Open Book with David Giannini

David Giannini's poetry traverses the spectrum of human emotion. Perhaps it's no surprise, then, that the Becket resident has such a vast array of experiences that he can visit. For 31 years, he was a psychiatric case manager. At different times, he has been a gravedigger, beekeeper and teacher in the Berkshires; he has also volunteered at Jacob's Pillow Dance.

His recent collection, "The Future Only Rattles When You Pick It Up" (2018, Dos Madres Press), examines the myth of Sisyphus over three sections, including a closing prose poetry segment.

"The book is witty yet genuine, raw yet elusive, and just when you begin to think that it is getting too nostalgic — it dawns on you that you are lost in one of Giannini's intricate meditations," writes Ravi Teja Yelamanchili in a review for The Somerville Times.

Giannini started Lee's Writers Read program, a monthly series that brings poets and fiction writers to the Lee Library. He'll be The Bookstore in Lenox's guest on Thursday, June 7 (5:30 p.m.). The poet answered some questions by email Tuesday in advance of the reading.

Q: What is the funniest poem you've ever read?

A: There is no single one, but Russell Edson's prose poems spring immediately to mind. They are often so funny they're serious, or so serious they're screwy, like an octopus jealous of a toilet plunger, or lemmings in love with Quantum Theory. Poetry is made largely of juxtapositions, and Edson is a master of the very odd. The best comedians also know this sense of things, tragedy under the deadpan.

Q; What is the best poem you've read about death?

A: There is no "best" one for me, just poems that are beautifully appropriate, have emotional depth and insight, and sonic sense, from John Donne, say, to W. B. Yeats to Elizabeth Bishop, and certainly Allen Ginsberg's great "Kaddish."

Q: What is your favorite book about dance?

A: Again, there is not one, but Rudolph Nureyev's journals had a profound effect on me early on, the growing madness within the passion, the utter dedication he had. More recently, Misty Copeland's biography is emotionally moving and important for all who aspire to achieve their best as dancers. There really are a number of fine books on dance. Go to The Bookstore in Lenox and/or to the store at Jacob's Pillow!

Q: What is your favorite novel set in New Jersey?

A: I'm not the one to ask, since I rarely read novels anymore. Probably Philip Roth's "American Pastoral" qualifies for me. To my mind, New Jersey IS a novel, from which few escape, but I did.

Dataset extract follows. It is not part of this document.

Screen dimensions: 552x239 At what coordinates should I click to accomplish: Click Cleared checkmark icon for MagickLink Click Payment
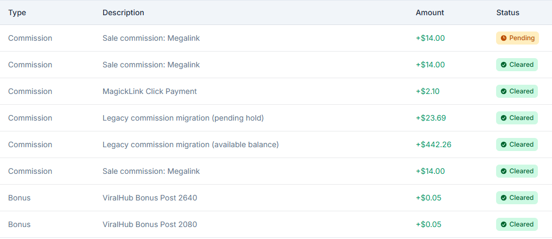[503, 91]
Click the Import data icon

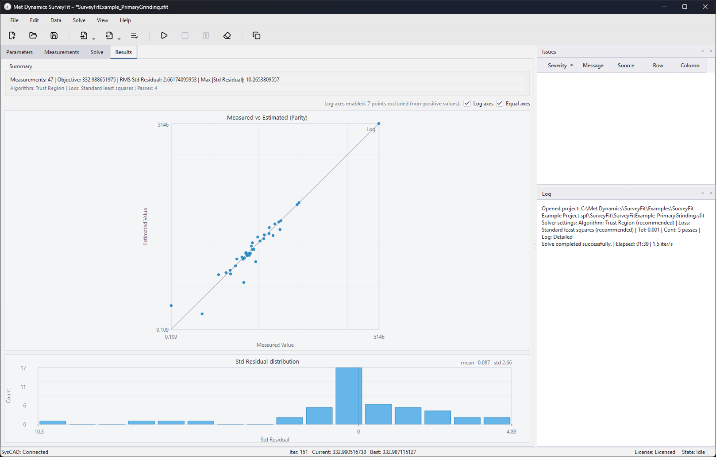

Q: Where is your favorite place to get lost in a book in the Berkshires?

A; The soft leather cushions of my favorite couch at home in Becket. I often find myself "lost" at home, and that's often when a poem starts its often arduous path in me.

Q: What was your favorite book as a child?

A: "Mr. Potato Head" came first, but the tale was first told to me by my aunt, Maxine, so I was first listening to the sound of her telling and how she told it. Imagining a speaking, living potato was certainly "of influence." Curiously enough, I eventually owned a "spud gun" to fire off bits of potato. Then came the Dr. Seuss books, and biographies of Jesse James, Wyatt Earp, and Davy Crockett mattered a lot. Also the imaginative, thrilling, and often scary "Grimm's Fairy Tales," plus a little book of Greek myths.

Q: What books are currently on your nightstand?

A: I never read in bed, so no nightstand matters. I try to read about five books simultaneously: books of poetry, neuroscience, literary essays and essays on the natural environment among them. These days, I rarely read novels. After decades of learning to compress meanings in poems, it is difficult to read what seems long-winded, no matter how well it blows. Right now I am reading two books of excellent poetry, one by Sarah Sousa and another by Charles Rafferty. Both recently read in my reading series, Writers Read (at the Lee Library).